----- Supplied records
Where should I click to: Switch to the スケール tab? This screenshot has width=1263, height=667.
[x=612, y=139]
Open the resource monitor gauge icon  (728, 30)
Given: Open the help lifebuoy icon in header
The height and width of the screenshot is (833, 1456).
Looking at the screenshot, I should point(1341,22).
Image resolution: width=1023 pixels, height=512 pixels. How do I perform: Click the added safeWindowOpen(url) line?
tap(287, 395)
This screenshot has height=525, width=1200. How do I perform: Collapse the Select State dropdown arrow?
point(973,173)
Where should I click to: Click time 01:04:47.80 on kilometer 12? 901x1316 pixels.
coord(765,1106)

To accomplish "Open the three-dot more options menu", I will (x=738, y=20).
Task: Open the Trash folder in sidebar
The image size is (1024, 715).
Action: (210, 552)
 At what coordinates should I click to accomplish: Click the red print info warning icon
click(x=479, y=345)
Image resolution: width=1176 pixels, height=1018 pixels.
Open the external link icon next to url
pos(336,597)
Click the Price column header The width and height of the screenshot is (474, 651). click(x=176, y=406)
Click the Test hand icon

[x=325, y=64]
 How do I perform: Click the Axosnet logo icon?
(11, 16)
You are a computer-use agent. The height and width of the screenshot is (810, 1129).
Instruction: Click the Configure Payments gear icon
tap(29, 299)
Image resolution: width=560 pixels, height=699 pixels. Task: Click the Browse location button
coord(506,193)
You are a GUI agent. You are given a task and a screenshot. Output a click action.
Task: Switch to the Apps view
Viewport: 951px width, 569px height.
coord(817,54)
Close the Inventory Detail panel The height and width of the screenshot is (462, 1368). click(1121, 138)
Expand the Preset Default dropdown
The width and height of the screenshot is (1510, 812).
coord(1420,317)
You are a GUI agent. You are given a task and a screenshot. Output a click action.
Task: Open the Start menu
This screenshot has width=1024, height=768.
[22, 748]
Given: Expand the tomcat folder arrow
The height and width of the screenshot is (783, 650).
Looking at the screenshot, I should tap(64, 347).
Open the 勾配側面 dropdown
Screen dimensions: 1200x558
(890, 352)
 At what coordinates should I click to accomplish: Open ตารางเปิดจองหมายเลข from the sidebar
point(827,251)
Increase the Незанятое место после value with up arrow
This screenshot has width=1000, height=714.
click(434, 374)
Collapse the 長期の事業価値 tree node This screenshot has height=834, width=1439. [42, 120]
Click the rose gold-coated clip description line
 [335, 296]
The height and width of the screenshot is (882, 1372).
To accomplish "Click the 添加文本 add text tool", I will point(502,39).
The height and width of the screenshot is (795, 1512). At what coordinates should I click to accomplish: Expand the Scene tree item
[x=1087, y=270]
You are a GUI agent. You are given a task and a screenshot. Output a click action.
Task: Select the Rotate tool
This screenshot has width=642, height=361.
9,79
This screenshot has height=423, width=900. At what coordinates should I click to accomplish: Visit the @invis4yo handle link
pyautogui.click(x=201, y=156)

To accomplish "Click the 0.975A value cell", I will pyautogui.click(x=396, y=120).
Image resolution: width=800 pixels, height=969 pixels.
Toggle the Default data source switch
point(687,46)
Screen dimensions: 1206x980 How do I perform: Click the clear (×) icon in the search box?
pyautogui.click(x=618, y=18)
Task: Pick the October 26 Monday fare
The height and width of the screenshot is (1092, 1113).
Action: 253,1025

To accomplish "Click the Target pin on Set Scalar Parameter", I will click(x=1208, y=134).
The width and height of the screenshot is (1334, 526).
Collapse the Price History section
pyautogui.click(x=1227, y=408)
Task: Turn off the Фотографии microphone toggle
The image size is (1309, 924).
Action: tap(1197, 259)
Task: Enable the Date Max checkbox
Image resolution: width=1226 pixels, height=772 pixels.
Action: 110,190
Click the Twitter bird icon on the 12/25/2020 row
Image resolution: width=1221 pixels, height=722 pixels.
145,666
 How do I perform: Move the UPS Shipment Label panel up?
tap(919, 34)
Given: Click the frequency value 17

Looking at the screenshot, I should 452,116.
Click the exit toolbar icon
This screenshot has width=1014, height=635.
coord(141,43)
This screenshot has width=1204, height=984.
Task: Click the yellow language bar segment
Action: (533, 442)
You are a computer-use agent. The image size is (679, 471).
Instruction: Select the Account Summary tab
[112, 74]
----------
_Task prompt_. Write out the entries verbatim, all of them.

_Written response_.
Where should I click to: Switch to the スケール tab? This screenshot has width=1263, height=667.
[x=612, y=139]
Open the resource monitor gauge icon  (728, 30)
Given: Open the help lifebuoy icon in header
The height and width of the screenshot is (833, 1456).
Looking at the screenshot, I should point(1341,22).
Image resolution: width=1023 pixels, height=512 pixels. How do I perform: Click the added safeWindowOpen(url) line?
tap(287, 395)
This screenshot has height=525, width=1200. How do I perform: Collapse the Select State dropdown arrow?
point(973,173)
Where should I click to: Click time 01:04:47.80 on kilometer 12? 901x1316 pixels.
coord(765,1106)

To accomplish "Open the three-dot more options menu", I will (x=738, y=20).
Task: Open the Trash folder in sidebar
The image size is (1024, 715).
Action: (210, 552)
 At what coordinates should I click to accomplish: Click the red print info warning icon
click(x=479, y=345)
Image resolution: width=1176 pixels, height=1018 pixels.
Open the external link icon next to url
pos(336,597)
Click the Price column header The width and height of the screenshot is (474, 651). click(x=176, y=406)
Click the Test hand icon

[x=325, y=64]
 How do I perform: Click the Axosnet logo icon?
(11, 16)
You are a computer-use agent. The height and width of the screenshot is (810, 1129).
Instruction: Click the Configure Payments gear icon
tap(29, 299)
Image resolution: width=560 pixels, height=699 pixels. Task: Click the Browse location button
coord(506,193)
You are a GUI agent. You are given a task and a screenshot. Output a click action.
Task: Switch to the Apps view
Viewport: 951px width, 569px height.
coord(817,54)
Close the Inventory Detail panel The height and width of the screenshot is (462, 1368). click(1121, 138)
Expand the Preset Default dropdown
The width and height of the screenshot is (1510, 812).
coord(1420,317)
You are a GUI agent. You are given a task and a screenshot. Output a click action.
Task: Open the Start menu
This screenshot has width=1024, height=768.
[22, 748]
Given: Expand the tomcat folder arrow
The height and width of the screenshot is (783, 650).
Looking at the screenshot, I should tap(64, 347).
Open the 勾配側面 dropdown
Screen dimensions: 1200x558
(890, 352)
 At what coordinates should I click to accomplish: Open ตารางเปิดจองหมายเลข from the sidebar
point(827,251)
Increase the Незанятое место после value with up arrow
This screenshot has width=1000, height=714.
click(434, 374)
Collapse the 長期の事業価値 tree node This screenshot has height=834, width=1439. [42, 120]
Click the rose gold-coated clip description line
 [335, 296]
The height and width of the screenshot is (882, 1372).
To accomplish "Click the 添加文本 add text tool", I will point(502,39).
The height and width of the screenshot is (795, 1512). At what coordinates should I click to accomplish: Expand the Scene tree item
[x=1087, y=270]
You are a GUI agent. You are given a task and a screenshot. Output a click action.
Task: Select the Rotate tool
This screenshot has width=642, height=361.
9,79
This screenshot has height=423, width=900. At what coordinates should I click to accomplish: Visit the @invis4yo handle link
pyautogui.click(x=201, y=156)

To accomplish "Click the 0.975A value cell", I will pyautogui.click(x=396, y=120).
Image resolution: width=800 pixels, height=969 pixels.
Toggle the Default data source switch
point(687,46)
Screen dimensions: 1206x980 How do I perform: Click the clear (×) icon in the search box?
pyautogui.click(x=618, y=18)
Task: Pick the October 26 Monday fare
The height and width of the screenshot is (1092, 1113).
Action: 253,1025

To accomplish "Click the Target pin on Set Scalar Parameter", I will click(x=1208, y=134).
The width and height of the screenshot is (1334, 526).
Collapse the Price History section
pyautogui.click(x=1227, y=408)
Task: Turn off the Фотографии microphone toggle
The image size is (1309, 924).
Action: tap(1197, 259)
Task: Enable the Date Max checkbox
Image resolution: width=1226 pixels, height=772 pixels.
Action: 110,190
Click the Twitter bird icon on the 12/25/2020 row
Image resolution: width=1221 pixels, height=722 pixels.
145,666
 How do I perform: Move the UPS Shipment Label panel up?
tap(919, 34)
Given: Click the frequency value 17

Looking at the screenshot, I should 452,116.
Click the exit toolbar icon
This screenshot has width=1014, height=635.
coord(141,43)
This screenshot has width=1204, height=984.
Task: Click the yellow language bar segment
Action: (533, 442)
You are a computer-use agent. The image size is (679, 471).
Instruction: Select the Account Summary tab
[112, 74]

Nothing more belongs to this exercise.